Tanabe, Voltear. BEN OWEN
(CON-V 2011)

One leaf lets go, and  then another takes the wind.
– Ransetsu

The 17th century Japanese haiku poet Ransetsu was renowned for his compassion and for his poetical austerity. The four works in this series certainly reflect Ransetsu’s austerity, manifesting a conceptual approach in the reduced resources and in the presentation of various environmental and instrumental sounds ’as such’.

tanabe 6 offers us field recordings from the coast of Tanabe in Japan. The piece is a meditation on the envelope of waves, the waves filtered in quite a unique way, so that a hint of resonance reveals itself at the amplitude peaks, revealing a sophisticated almost electronic sounding timbre superimposed on a background seascape. Small background sounds including possible human movement keep the ears alert. Despite the apparent austerity of the work, it merits repeat listening simply because of an element of persistence in its unique approach to field recordings, in what it leaves out and in its refusal to interfere to the point of contrivance.

9425 – 2/mw is described as a medium wave radio segment. The first three minutes or so give us the almost uniform static of a slowly modulating radio sound, with interest in the increased iterations, then a shade of contrast in the odd blip. From 3:00 to 5.30 the starkness is broken by the odd static burst, a good blast of ‘elektronische’. From 5:40 it sounds like you’ve crawled into the back of a jumbo jet engine. Musically we’re listening to fairly uniform timbres, mid/low and broadband, a uniform density, with some interest in the tremolo. The sudden end left my ears hissing, as if I had my own internal radio set.

3 morning is a simple harmonium piece.
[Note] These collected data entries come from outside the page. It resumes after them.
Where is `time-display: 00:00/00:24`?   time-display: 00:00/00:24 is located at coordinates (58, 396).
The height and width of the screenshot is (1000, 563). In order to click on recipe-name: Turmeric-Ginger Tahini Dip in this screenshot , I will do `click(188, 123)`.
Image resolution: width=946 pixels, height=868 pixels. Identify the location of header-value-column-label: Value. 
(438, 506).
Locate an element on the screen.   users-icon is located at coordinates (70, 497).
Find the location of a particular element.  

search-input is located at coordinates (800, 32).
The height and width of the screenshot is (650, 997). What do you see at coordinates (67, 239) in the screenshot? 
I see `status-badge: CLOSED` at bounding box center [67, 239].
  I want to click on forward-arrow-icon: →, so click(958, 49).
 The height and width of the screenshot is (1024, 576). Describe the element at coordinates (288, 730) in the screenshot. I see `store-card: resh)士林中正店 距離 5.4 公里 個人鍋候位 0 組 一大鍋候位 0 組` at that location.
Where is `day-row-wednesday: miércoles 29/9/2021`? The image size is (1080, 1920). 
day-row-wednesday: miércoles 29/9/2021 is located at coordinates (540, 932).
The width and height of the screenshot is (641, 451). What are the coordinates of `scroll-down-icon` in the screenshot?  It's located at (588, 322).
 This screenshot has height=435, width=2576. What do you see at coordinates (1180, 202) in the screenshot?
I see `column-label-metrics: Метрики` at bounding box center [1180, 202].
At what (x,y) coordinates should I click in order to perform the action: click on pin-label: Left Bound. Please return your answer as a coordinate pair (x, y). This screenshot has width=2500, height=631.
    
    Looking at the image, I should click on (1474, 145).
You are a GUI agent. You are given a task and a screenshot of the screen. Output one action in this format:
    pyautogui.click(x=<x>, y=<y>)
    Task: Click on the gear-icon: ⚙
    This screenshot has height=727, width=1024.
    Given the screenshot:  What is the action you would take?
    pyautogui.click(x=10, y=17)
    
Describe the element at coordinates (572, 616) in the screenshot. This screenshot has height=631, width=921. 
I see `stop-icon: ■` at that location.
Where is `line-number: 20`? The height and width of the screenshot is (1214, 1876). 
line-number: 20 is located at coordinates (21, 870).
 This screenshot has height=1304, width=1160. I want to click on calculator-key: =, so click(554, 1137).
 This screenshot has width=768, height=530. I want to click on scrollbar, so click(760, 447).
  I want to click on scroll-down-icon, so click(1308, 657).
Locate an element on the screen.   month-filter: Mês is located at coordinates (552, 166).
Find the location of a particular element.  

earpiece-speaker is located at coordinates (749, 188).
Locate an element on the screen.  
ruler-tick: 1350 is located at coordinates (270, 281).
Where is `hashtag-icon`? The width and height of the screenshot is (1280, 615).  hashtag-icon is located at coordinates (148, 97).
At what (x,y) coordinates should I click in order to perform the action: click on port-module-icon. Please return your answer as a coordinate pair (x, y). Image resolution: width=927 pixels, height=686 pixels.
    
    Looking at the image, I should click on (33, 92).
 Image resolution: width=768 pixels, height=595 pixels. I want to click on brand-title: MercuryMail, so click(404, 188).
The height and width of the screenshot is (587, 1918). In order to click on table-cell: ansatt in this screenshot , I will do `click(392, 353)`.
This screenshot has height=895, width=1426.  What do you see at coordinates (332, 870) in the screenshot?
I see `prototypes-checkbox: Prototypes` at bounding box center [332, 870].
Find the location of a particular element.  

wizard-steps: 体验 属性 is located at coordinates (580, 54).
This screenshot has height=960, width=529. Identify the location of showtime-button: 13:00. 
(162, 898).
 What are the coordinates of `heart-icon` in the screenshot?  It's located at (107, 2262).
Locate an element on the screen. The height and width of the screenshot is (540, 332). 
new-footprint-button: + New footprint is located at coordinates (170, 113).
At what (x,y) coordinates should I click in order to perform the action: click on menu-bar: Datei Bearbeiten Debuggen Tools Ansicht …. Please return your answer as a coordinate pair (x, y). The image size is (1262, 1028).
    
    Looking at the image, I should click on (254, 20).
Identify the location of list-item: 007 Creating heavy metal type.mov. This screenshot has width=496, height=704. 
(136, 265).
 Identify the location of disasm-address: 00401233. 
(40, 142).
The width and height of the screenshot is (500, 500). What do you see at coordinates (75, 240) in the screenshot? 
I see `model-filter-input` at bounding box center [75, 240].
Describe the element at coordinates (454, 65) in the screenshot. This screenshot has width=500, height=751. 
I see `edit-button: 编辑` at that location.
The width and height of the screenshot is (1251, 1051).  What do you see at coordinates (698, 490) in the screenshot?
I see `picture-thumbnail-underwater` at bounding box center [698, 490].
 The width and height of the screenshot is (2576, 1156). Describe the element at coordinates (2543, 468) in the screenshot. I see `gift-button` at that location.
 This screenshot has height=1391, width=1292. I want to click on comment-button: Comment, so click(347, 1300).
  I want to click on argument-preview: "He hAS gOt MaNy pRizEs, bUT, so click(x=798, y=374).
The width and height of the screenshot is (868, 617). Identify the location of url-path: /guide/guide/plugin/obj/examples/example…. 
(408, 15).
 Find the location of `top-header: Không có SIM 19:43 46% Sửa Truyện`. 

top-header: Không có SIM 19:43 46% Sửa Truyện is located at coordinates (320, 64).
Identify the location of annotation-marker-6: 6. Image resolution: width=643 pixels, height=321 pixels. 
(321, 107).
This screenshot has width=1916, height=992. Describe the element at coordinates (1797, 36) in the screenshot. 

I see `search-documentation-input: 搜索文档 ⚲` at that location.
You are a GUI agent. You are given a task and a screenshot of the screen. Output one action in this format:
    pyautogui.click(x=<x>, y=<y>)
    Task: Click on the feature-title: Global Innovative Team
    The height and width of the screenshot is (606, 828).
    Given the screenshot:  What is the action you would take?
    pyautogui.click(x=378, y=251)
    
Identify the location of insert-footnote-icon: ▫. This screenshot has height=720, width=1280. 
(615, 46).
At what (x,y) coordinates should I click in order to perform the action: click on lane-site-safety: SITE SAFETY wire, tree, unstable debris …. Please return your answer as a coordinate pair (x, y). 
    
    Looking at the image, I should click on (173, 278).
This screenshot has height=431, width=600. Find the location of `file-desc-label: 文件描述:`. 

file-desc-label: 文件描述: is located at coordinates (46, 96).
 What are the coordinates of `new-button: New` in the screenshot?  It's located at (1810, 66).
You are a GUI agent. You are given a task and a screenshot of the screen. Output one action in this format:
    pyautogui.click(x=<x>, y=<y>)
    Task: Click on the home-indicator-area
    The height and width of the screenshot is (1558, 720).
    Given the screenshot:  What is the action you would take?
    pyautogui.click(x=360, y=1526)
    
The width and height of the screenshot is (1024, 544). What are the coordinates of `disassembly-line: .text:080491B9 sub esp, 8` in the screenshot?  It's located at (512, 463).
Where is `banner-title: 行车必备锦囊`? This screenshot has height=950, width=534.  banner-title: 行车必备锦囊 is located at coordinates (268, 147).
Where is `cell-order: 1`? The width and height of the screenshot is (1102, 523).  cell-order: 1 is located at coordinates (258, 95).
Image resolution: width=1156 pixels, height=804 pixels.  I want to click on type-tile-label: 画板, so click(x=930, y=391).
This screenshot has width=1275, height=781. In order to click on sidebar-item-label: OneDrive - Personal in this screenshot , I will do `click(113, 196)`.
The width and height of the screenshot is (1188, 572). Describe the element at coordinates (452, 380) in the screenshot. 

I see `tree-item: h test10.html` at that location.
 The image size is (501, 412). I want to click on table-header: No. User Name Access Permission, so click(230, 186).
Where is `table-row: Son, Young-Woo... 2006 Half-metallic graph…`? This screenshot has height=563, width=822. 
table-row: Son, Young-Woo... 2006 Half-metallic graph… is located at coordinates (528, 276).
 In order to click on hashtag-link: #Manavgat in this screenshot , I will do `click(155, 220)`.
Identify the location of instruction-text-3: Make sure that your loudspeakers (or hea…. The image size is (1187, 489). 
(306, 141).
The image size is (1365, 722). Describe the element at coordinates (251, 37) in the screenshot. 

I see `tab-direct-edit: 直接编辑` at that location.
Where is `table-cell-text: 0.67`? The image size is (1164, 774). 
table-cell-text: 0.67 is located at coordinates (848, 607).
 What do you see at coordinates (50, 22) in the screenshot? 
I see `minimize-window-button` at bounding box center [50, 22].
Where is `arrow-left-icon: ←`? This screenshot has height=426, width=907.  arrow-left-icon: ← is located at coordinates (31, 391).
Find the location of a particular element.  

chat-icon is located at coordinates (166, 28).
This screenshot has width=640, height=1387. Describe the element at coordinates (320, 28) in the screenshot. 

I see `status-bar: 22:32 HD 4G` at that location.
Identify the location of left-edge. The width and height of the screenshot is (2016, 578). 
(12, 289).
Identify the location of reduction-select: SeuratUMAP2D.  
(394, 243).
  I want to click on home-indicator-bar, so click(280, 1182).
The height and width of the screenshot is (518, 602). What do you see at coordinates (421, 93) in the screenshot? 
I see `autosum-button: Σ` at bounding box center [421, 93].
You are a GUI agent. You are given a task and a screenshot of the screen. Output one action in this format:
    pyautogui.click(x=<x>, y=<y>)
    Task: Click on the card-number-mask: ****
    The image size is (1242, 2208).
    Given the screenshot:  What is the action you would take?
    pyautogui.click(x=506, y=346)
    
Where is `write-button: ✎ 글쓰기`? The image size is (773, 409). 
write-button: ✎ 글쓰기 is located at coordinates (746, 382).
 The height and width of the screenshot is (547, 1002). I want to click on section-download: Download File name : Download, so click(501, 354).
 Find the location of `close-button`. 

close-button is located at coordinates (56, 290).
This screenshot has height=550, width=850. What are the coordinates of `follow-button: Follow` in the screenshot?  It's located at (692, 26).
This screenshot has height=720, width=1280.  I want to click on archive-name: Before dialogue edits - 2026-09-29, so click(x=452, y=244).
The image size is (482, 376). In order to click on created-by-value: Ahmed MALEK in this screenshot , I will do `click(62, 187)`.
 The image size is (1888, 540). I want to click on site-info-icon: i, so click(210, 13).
A single tone, somewhere around the ‘b flat’ below middle ‘c’, allows us to contemplate the richness of reeds, their overtones and the movement of the bellow. There is a very gradual crescendo over 8’30” but overall the piece is so uniform that the incidental sounds come to be of interest.
tanabe 7 offers us more field recordings. The sounds of this seascape are more burbly this time, the wave envelope sounds less processed. In the troughs all sorts of interesting little activities and background sounds catch the ear, including what sounds like the movements of the artist.

Apart from the simplicity and innocent refreshing pleasure of listening to a good recording of waves on the shore, the Tanabe pieces will make field recordists reflect on their own practice and stop worrying too much about over-complicating things. Less can indeed be more.

Recorded in Tanabe, Japan and Brooklyn, New York between 2005 and 2011.

Released on con-v as a C40 cassette, limited to 65 copies.